Of course, as my mother says, there’s a sock for every shoe, and some women did see me. Of course, I couldn’t see them. I was supposed to choose, hell, I was supposed to have my pick. The very fact that they saw me must have meant something was lacking, right? Because my niceness was all about seeking my worth in someone else, and then having bitterness about the fact they didn’t have what wasn’t theirs to carry in the first place.

That’s really the heart of it, for men. The world tells us that we are superior, that we are the standard, and women are objects in our peripheral vision, only to be locked into our sights for conquest and consumption. We’re raised on that sour, false nourishment, and if we’re lucky enough to not have it poured at home, then it’s still poured at school among friends, or from the taps of our music and entertainment. It’s drilled into us, a mantra. How many times did I sing along with NWA in high school? With Dr. Dre’s Bitches Ain’t Shit in college and after? How could that not alter my perception? And it’s not just one form of “entertainment”, by the way. If it wasn’t hip-hop for you, maybe it was rock and roll, or the endless cavalcade of sexualized bodies across a screen selling household products and consumer goods, or video game characters that somehow manage to twist their backs like the neck of an owl to be sure you can view all of their body parts at once.

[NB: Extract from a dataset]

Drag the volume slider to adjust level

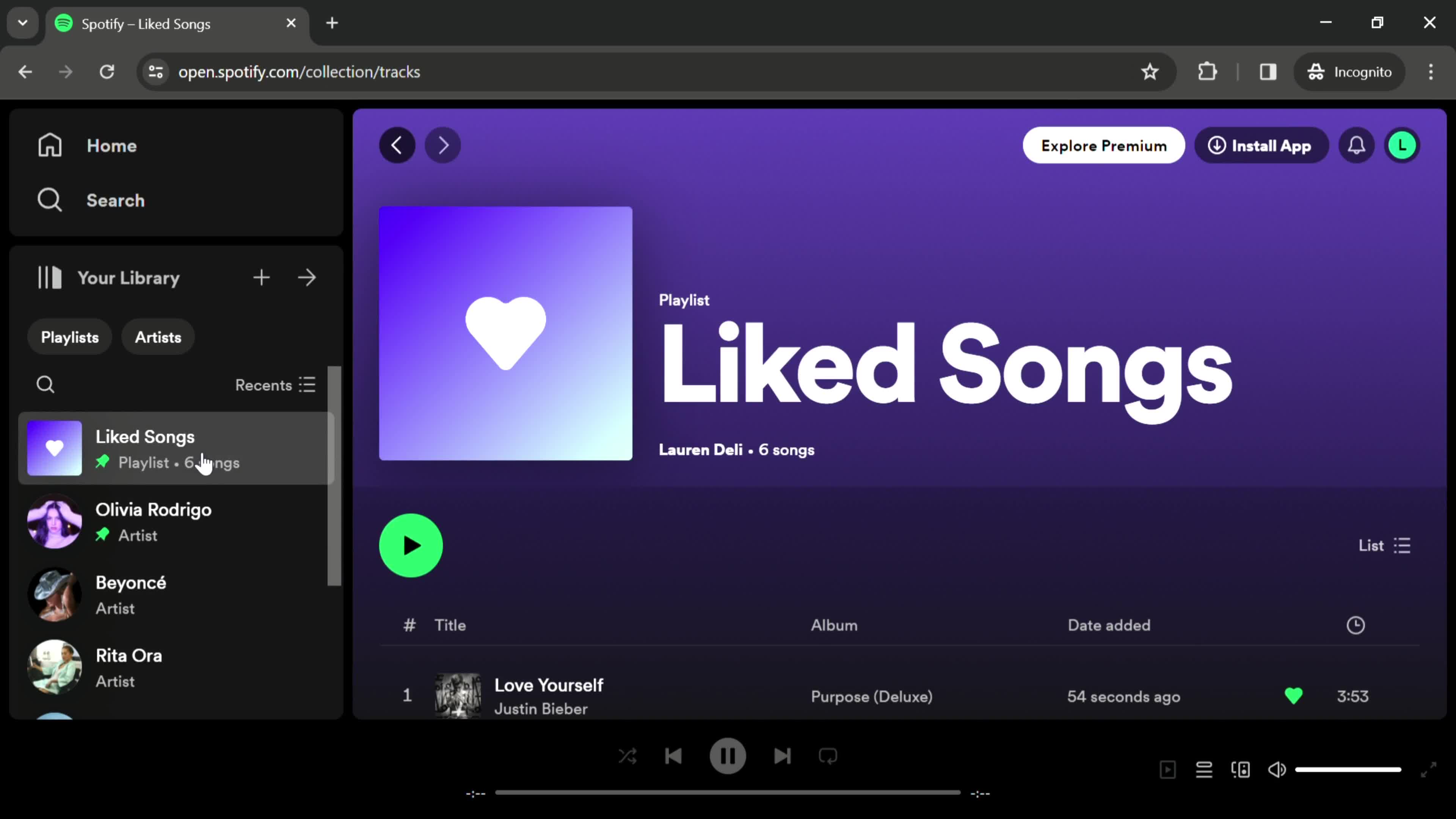click(x=1349, y=769)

What’s worse, when the lie is exposed, when women prove to be autonomous beings with their own hopes and desires and free will rather than servants to men’s will or flawless projections of our hopes, it makes us mad. How dare they not want us? How dare they not live up to our fantasy? I bought you a meal. I said you were pretty. I deigned to touch you. Some of us turn it inward, to bitterness or depression. Others turn it outward, to verbal, or emotional, or physical assault. We hide our emotional disfigurement like a switchblade, unsheathing it when we feel threatened, and hoping to hurt someone worse than we are hurting.

It was only in realizing my agency over my own life, as well as everyone’s autonomy over theirs, that I began to heal some of the toxicity that filled my spiritual and emotional bloodstream. The work I’ve been doing in the racial reconciliation space took on a new level of empathy when I began to understand how my privilege as a man was similar to privilege of those born white in America. And as I encouraged white people to lament and repent, my own heart began to answer the same call.

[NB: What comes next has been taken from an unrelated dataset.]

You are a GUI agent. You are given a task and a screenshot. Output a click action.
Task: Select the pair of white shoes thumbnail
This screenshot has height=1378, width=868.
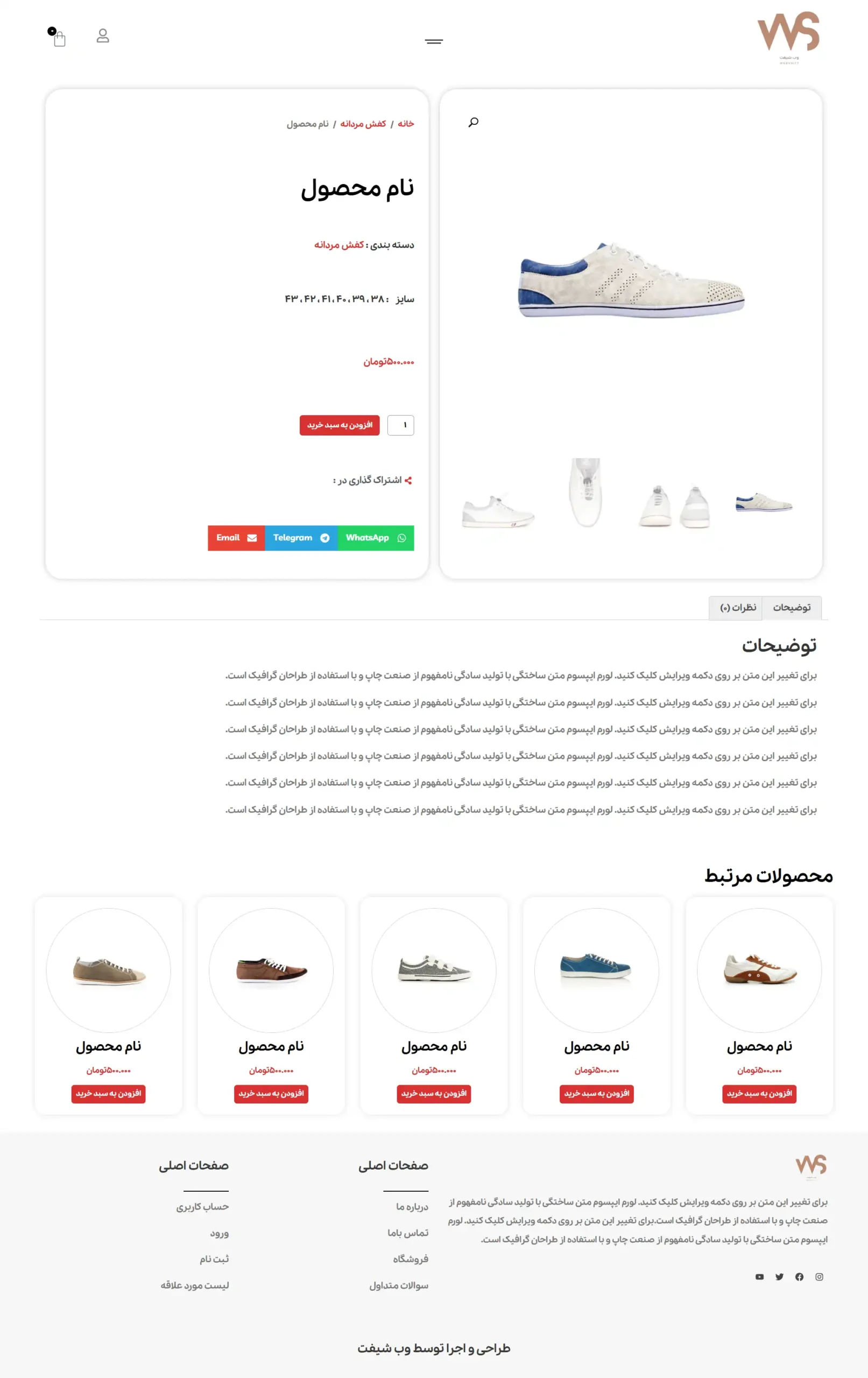coord(675,506)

I don’t want praise for working on being a decent person. I am even concerned about centering my story when we should be doing more listening and lamenting than talking. But this is a piece of my repentance.

I’m deeply sorry for the harm that I’ve caused women that I’ve known or been acquainted with, for the carelessness with which I treated them. I grieve with girls and women who live in a hostile and terrifying world that appears like a nightmare unfolding out of a happy dream as soon as the first signs of development hit them. I feel confused and don’t know how to be most helpful, but I’m just trying to not be a bystander anymore when I see the old evils unfold.

I do not ask for forgiveness, and I’m not owed it. I pray instead that the wounds I’ve caused are long healed and forgotten, and that those women do not think of me at all.